Advertising as a service is understanding your audience and being able to put the data pieces together in real time, creating an experience that you will not only like, but cherish. That’s the delightful communication part of advertising.
eMarketer: What are the biggest strengths of the current programmatic landscape in Southeast Asia?
Behnam: I would say its biggest strength is that it doesn’t have a whole lot of legacy in many ways. It’s not encumbered by the past as much as developed countries—as such, you can leapfrog. I’ll give you an example.
A lot of the medium-sized and smaller-size publishers in this region are still using ad serving technology that’s quite old and antiquated. So when you approach them and you tell them that all these advancements have been made in the last five or six years in programmatic, you can onboard them to the newer way of doing things immediately without having to go through two or three iterations of the last five, six years.

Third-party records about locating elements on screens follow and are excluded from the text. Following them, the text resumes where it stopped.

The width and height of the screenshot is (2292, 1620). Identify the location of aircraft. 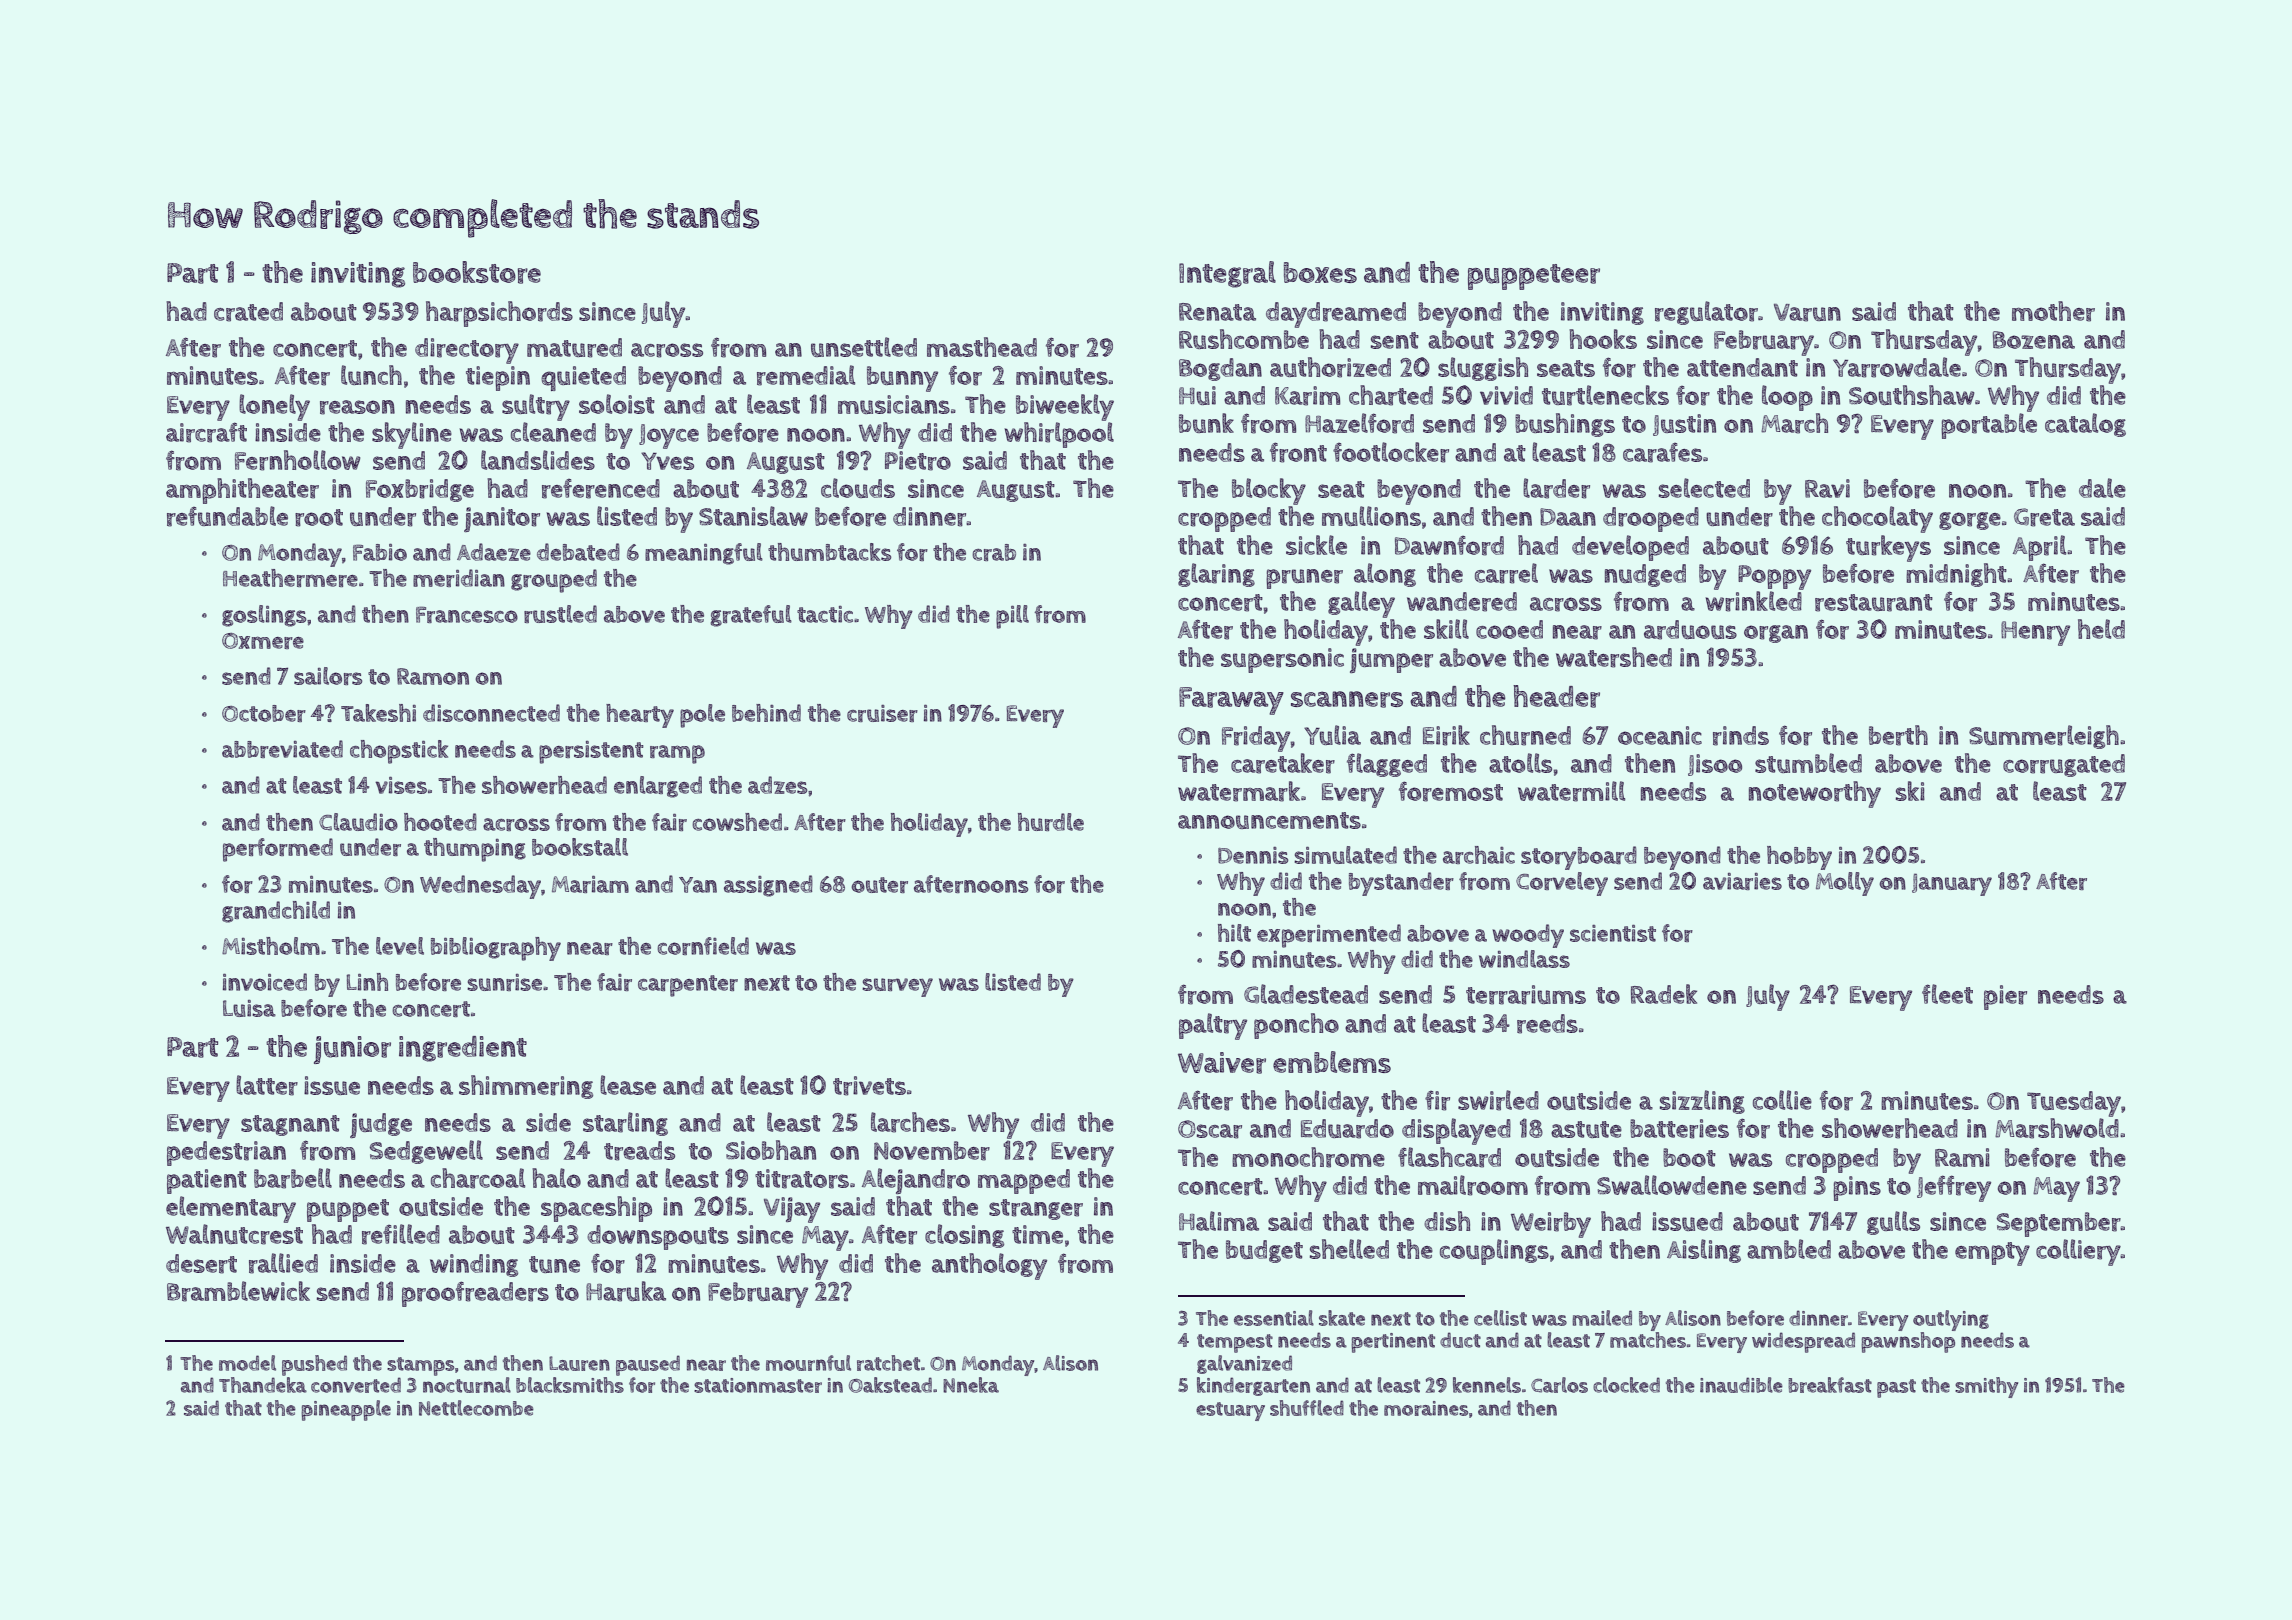
(206, 432).
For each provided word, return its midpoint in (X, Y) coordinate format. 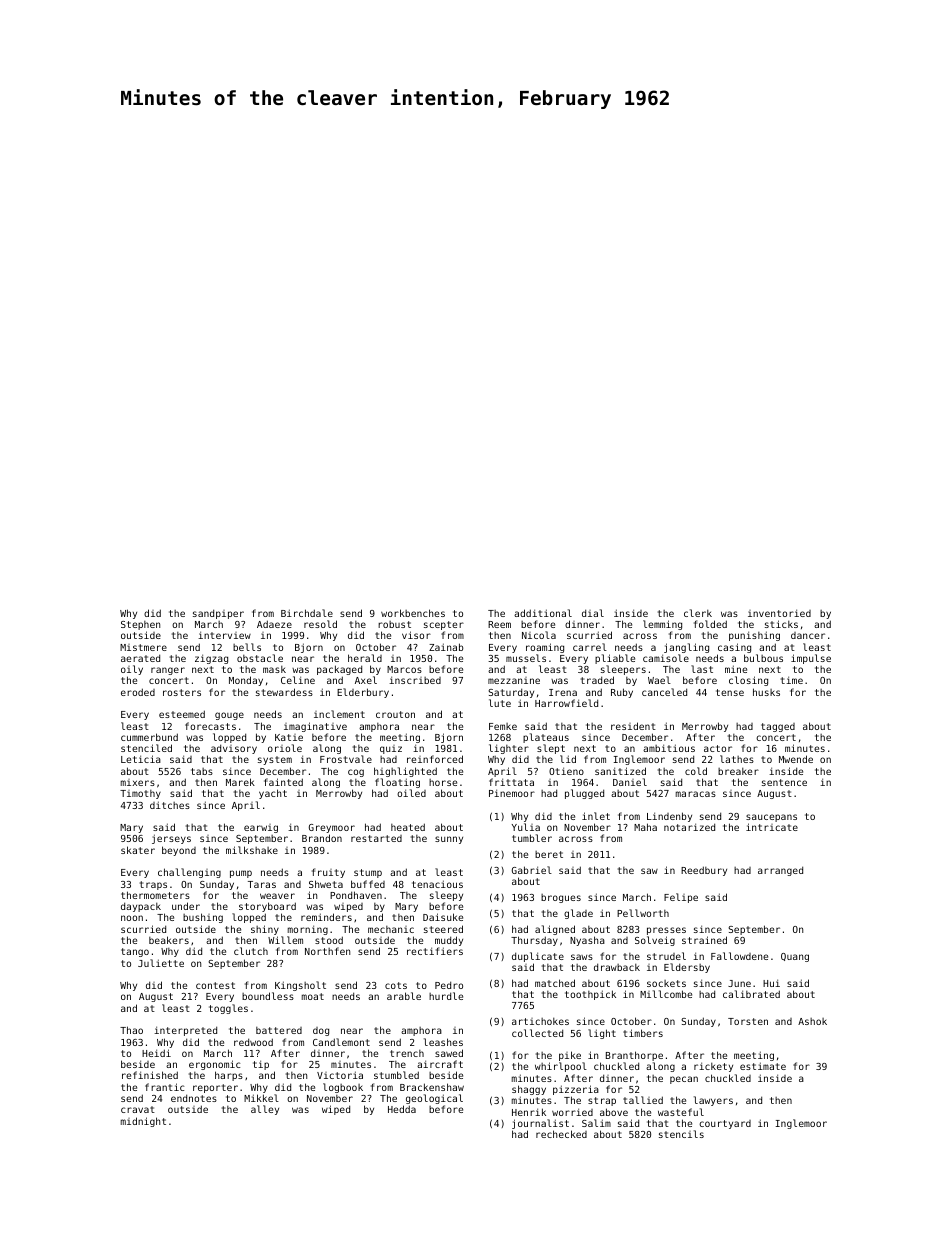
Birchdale (307, 613)
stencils (681, 1134)
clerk (698, 613)
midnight (143, 1122)
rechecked (561, 1134)
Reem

I think the adoption is very fast because we’re starting from a very low starting point in terms of the percentage of media that has been programmatic. There is a lot of education happening. And you can learn from the experience of developed markets that have been through this over the last three, four or five years and really pick out best practices. And therefore, the risk is reduced.
eMarketer: And what are the biggest challenges?
Behnam: If I positioned some of the points I just mentioned differently, they could be challenges. The fact that this market is still developing means that subject matter experts in this part of the world are fewer and much more far between than they are in the US, so it takes a lot more education. People are a bit more risk-averse. They’re looking at the bigger markets to see what happens there first. Those things would be challenges to some industry players, but we see it as an opportunity for our company to focus on this region, to be good at the areas that this region needs.
eMarketer: What would your advice be to multinational brands trying to penetrate the Southeast Asia market?
Behnam: I would say Southeast Asia is obviously not a monolithic region, and you have to infuse whatever you are doing at a global level with smart, on-the-ground executions and local knowledge. The ability to understand that and the ability to make that happen and execute is not trivial and definitely not quick. But my advice would be to understand the local market as quickly as possible.
In my view, sometimes the ratio of noise to signal could be quite high in less-developed markets because there’s a lot of people trying to sell a lot of things to others in an environment that isn’t perhaps as transparent. So the quicker you can learn, the quicker you can infuse local knowledge and local ecosystem context and find people to help you execute on the ground in each of the local markets, the better you are.